---- Extracted entries

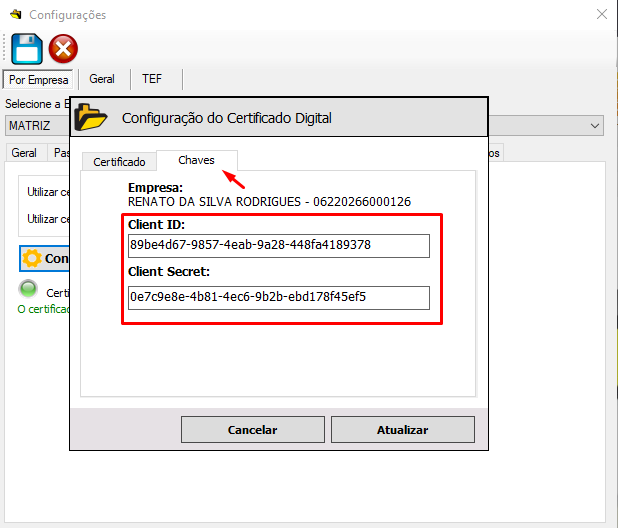618x528 pixels.
Task: Click the dialog title Configuração do Certificado Digital
Action: (x=226, y=118)
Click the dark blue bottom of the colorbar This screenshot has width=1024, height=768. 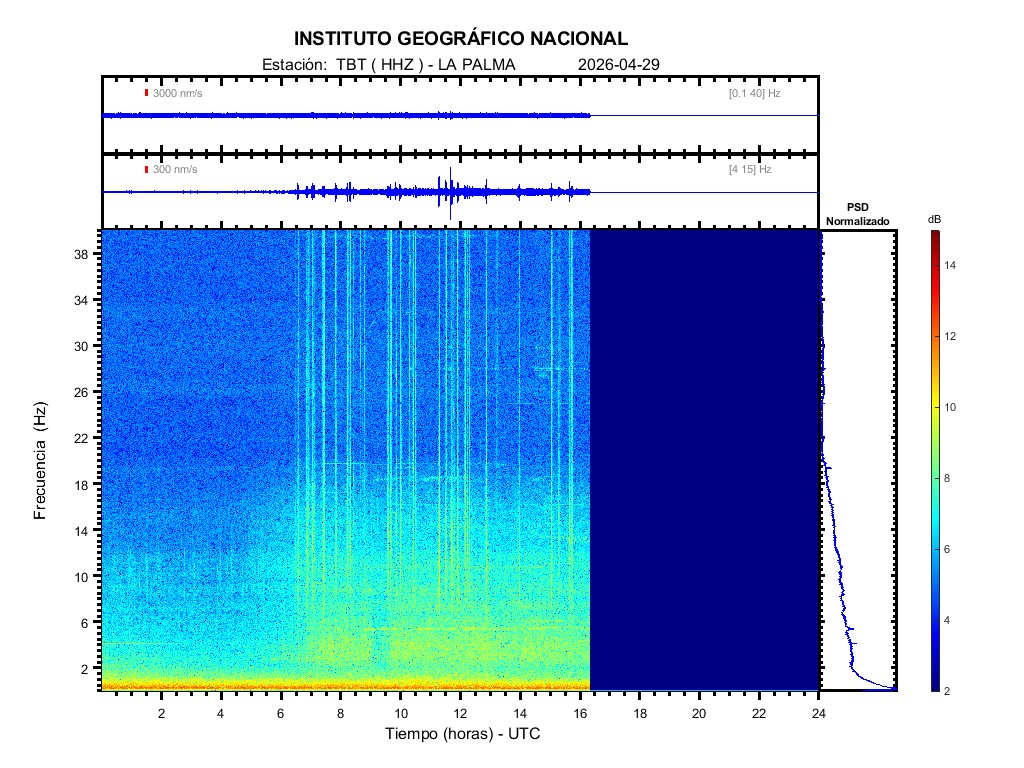pyautogui.click(x=934, y=685)
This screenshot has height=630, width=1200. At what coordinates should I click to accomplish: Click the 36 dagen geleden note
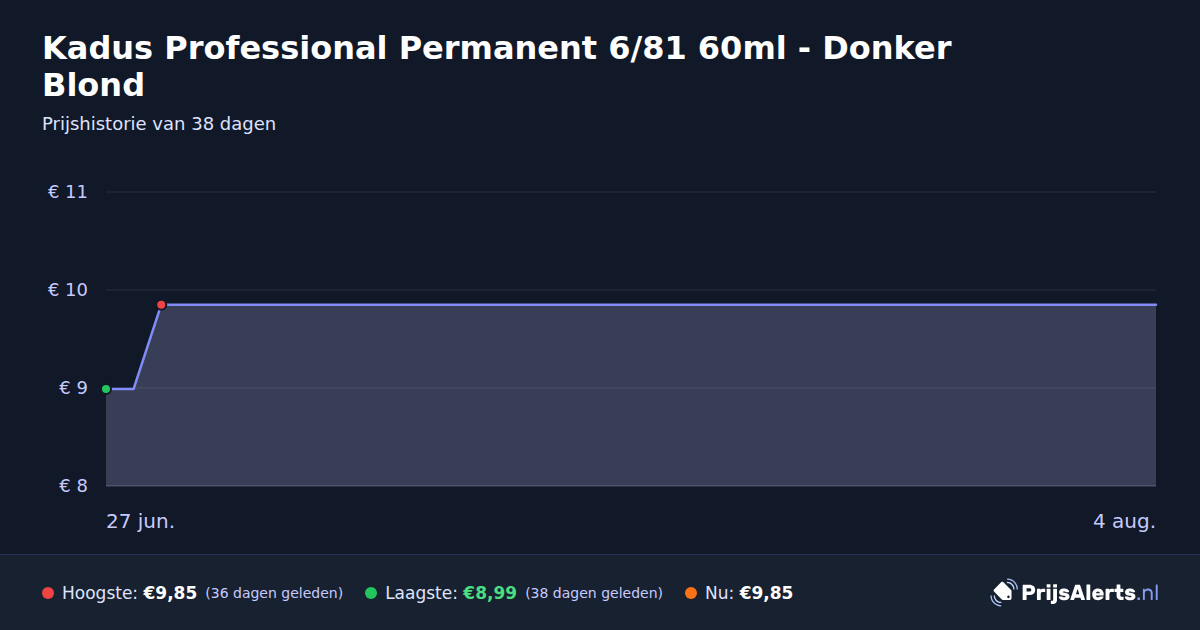pyautogui.click(x=274, y=593)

--------

> What needs to be done: With pictures excluded, the lines running from the one containing "This screenshot has height=630, width=1200." through the last line of the records above are to be restated exactly and in full.

> Output for this task:
This screenshot has height=630, width=1200. At what coordinates should I click to accomplish: Click the 36 dagen geleden note
pyautogui.click(x=274, y=593)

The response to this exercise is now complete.